How do you measure and improve GPU utilization?

Question

Pulse RevOps · The Machine · Accepted Answer

![How do you measure and improve GPU utilization?](https://techinspection.net/wp-content/uploads/2023/01/How-To-Measure-Gpu-Usage-2.png)

# How do you measure and improve GPU utilization?

### Direct Answer
You measure GPU utilization with profiling and monitoring tools — `nvidia-smi` and DCGM for live device metrics, and PyTorch Profiler or Nsight for in-job analysis — but the key is to look past the headline "GPU utilization %" to the metrics that actually reflect useful work: **streaming-multiprocessor (SM) occupancy, memory bandwidth, Tensor Core usage, and memory consumption**. A GPU can report 100% "utilization" while doing almost no math because it is waiting on data.
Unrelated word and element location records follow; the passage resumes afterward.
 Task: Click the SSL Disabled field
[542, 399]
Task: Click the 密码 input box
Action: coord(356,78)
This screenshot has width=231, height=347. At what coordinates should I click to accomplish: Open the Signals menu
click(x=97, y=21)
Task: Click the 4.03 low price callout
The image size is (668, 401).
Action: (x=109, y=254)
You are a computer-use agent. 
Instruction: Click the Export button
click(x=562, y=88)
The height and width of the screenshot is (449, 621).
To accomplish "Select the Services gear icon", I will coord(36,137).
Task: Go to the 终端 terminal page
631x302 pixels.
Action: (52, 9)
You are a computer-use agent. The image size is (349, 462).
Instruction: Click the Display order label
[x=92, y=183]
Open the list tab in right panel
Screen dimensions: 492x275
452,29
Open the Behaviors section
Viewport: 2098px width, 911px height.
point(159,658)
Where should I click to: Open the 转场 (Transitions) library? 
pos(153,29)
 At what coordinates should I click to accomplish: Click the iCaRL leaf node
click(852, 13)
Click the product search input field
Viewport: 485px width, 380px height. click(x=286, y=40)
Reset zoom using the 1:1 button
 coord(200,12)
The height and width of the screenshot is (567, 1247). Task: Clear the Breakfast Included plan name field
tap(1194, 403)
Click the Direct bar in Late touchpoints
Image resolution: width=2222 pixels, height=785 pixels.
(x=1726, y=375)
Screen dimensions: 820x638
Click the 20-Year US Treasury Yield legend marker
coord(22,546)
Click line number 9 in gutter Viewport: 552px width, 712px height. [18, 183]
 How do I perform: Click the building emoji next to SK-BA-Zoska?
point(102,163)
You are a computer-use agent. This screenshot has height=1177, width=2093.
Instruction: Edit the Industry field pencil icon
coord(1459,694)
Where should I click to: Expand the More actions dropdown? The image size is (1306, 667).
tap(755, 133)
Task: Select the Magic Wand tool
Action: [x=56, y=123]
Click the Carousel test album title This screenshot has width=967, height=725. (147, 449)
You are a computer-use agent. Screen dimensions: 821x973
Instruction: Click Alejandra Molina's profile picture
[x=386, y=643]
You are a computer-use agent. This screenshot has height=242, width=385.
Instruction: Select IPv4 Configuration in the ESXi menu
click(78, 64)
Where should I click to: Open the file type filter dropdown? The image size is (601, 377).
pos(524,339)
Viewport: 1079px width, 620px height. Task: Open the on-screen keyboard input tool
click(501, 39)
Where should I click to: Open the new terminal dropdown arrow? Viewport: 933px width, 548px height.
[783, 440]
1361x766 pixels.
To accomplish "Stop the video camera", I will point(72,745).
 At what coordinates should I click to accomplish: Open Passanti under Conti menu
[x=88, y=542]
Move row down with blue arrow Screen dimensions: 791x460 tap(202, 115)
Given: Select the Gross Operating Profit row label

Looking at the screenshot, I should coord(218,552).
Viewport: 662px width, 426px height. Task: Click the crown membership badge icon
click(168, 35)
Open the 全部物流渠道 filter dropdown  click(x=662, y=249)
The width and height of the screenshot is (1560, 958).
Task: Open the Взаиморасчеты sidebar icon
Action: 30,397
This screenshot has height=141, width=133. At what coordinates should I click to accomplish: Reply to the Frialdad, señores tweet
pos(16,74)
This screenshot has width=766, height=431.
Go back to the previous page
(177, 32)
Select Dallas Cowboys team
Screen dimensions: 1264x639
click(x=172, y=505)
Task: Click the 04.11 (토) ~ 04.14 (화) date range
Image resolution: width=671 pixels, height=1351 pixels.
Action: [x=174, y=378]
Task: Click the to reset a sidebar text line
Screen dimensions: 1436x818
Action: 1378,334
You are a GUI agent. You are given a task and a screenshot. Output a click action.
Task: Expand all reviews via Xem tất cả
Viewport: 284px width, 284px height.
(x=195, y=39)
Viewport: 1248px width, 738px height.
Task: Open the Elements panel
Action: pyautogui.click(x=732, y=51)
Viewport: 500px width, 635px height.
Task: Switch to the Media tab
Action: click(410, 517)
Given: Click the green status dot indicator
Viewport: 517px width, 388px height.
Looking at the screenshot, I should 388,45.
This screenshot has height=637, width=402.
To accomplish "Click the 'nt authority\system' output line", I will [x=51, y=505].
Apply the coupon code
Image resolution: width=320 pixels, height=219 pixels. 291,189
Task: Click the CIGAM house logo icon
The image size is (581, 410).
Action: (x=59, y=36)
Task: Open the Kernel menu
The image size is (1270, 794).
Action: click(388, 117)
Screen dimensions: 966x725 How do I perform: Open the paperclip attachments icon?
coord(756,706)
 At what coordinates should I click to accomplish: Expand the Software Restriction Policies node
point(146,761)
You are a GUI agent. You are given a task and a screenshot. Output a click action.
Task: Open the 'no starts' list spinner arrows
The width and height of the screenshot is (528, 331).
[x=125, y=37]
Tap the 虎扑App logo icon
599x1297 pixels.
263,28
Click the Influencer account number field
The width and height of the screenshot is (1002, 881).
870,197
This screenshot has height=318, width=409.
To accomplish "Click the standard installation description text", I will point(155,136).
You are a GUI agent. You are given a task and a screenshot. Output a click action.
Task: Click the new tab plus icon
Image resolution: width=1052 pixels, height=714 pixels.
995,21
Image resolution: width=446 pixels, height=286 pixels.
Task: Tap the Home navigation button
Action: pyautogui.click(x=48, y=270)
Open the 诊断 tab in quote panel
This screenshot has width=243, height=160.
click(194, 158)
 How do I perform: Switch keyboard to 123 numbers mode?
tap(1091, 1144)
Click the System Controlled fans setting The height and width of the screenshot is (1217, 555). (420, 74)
You improve utilization by removing whatever is starving the GPU: feed it faster (better data loading and batching), keep it busy (larger batches, continuous batching for inference, gradient accumulation), use it efficiently (mixed precision, Tensor Cores, the right kernels), and share idle capacity (MIG, time-slicing, multi-tenant scheduling). The goal is high *useful* throughput per dollar, not just a high number on a dashboard.

## What "GPU utilization" really means

The `nvidia-smi` "GPU-Util" figure is the percentage of time over a sample window during which at least one kernel was running. It says nothing about *how much* of the GPU was used. A trivial kernel that reads one value can keep that number at 100% while the thousands of cores and Tensor Cores sit idle. That is why teams routinely see a GPU "fully utilized" yet delivering a fraction of its theoretical throughput. To measure real efficiency you need deeper signals:

- **SM occupancy / activity:** how busy the compute units actually are.
- **Tensor Core utilization:** whether the high-throughput matrix units (which do most ML math) are being used.
- **Memory bandwidth utilization:** many ML kernels are memory-bound, so this often gates throughput.
- **GPU memory usage:** how much VRAM the workload consumes, which constrains batch size and model size.
- **Throughput:** the business metric — samples/sec in training, tokens/sec in inference.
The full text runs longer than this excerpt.